Frames, Tetrads and GR

Question

Given a general metric, $g_{ab}$ I can select an orthonormal basis $\omega^{a}$ such that,

$$g_{ab} = \eta_{ab}\omega^a \otimes \omega^b$$

where $\eta_{ab}$ = $\mathrm{diag}(1,-1,-1,-1).$ We may conveniently compute the spin connection and curvature form by employing Cartan's equations. The problem I have lies in getting back to the coordinate basis.
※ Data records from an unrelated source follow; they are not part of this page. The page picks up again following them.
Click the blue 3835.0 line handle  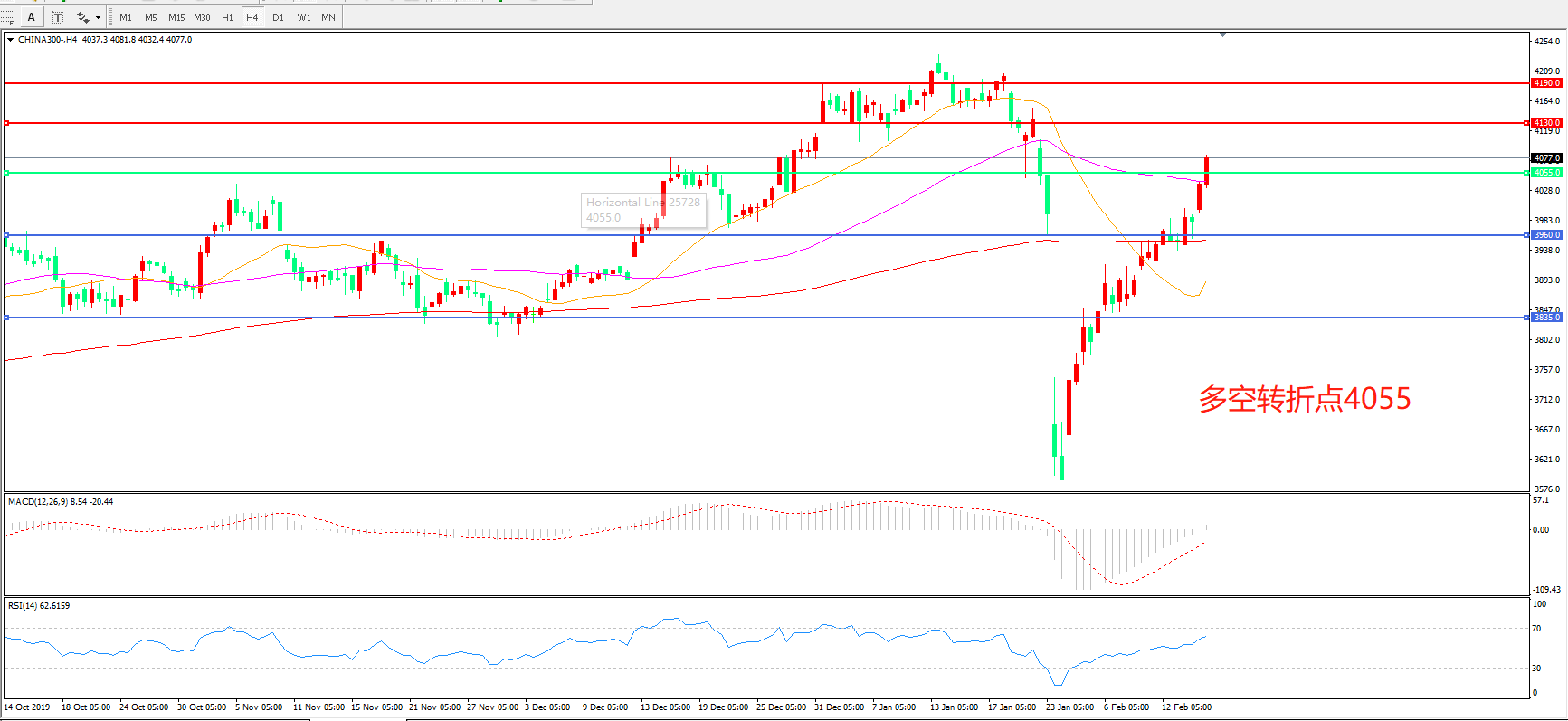7,318
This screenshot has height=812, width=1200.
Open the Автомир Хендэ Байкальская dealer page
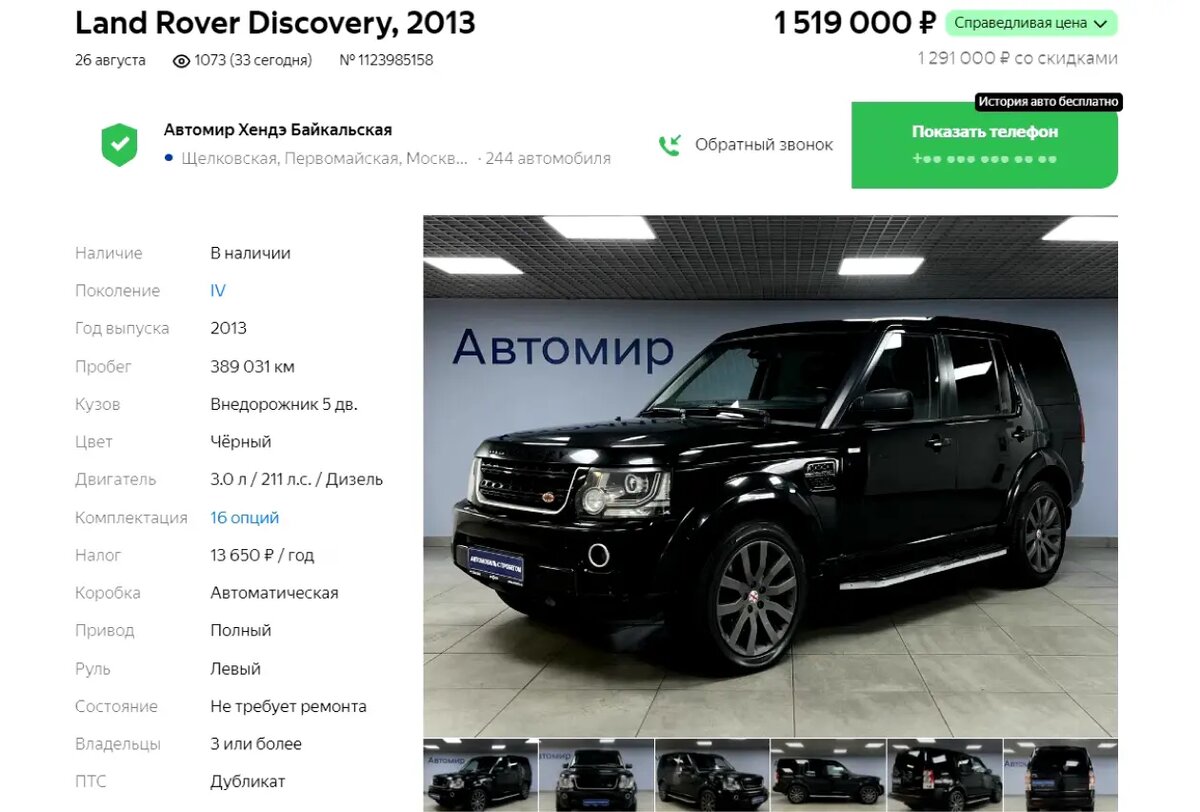coord(278,130)
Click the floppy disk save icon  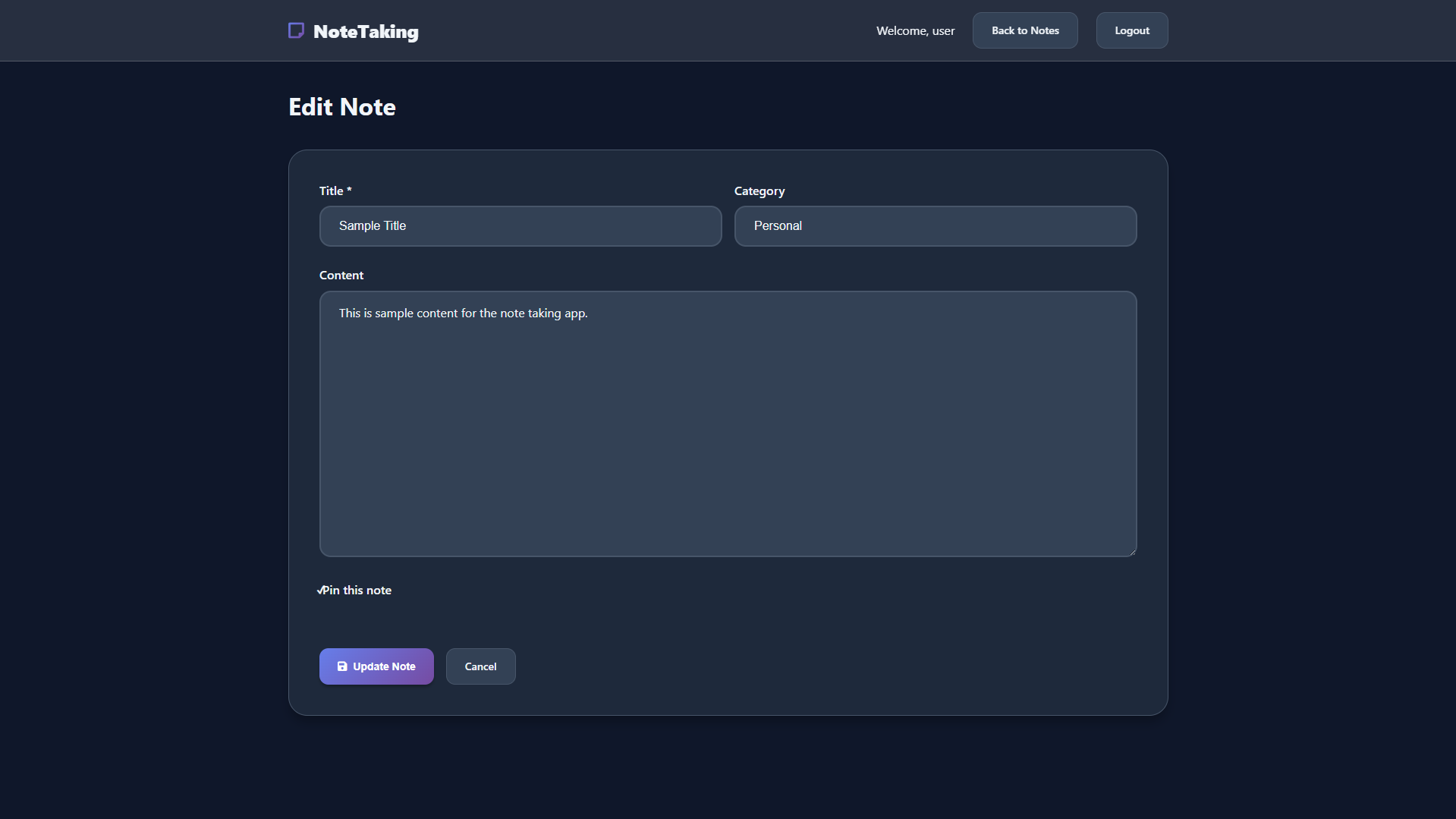(342, 666)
I know the general formula,

$$R^{\mu}_{\nu \lambda \tau} = (\omega^{-1})^{\mu}_a \, \omega^b_\nu \, \omega^c_\lambda \, \omega^d_\tau \, R^{a}_{bcd}$$

where the l.h.s. $R^{\mu}_{\nu \lambda \tau}$ is in the coordinate basis. The objects $\omega^b$ are familiar, they're just the orthonormal basis, so what is the object $\omega^b_\nu$ (with the extra index)? The $(\omega^{-1})^{\mu}_a$ are the inverse vielbeins? How are these obtained?

I've visited several sources, including Wikipedia, but it's still not 100% clear. I'd appreciate any clarification, especially a small explicit example if possible.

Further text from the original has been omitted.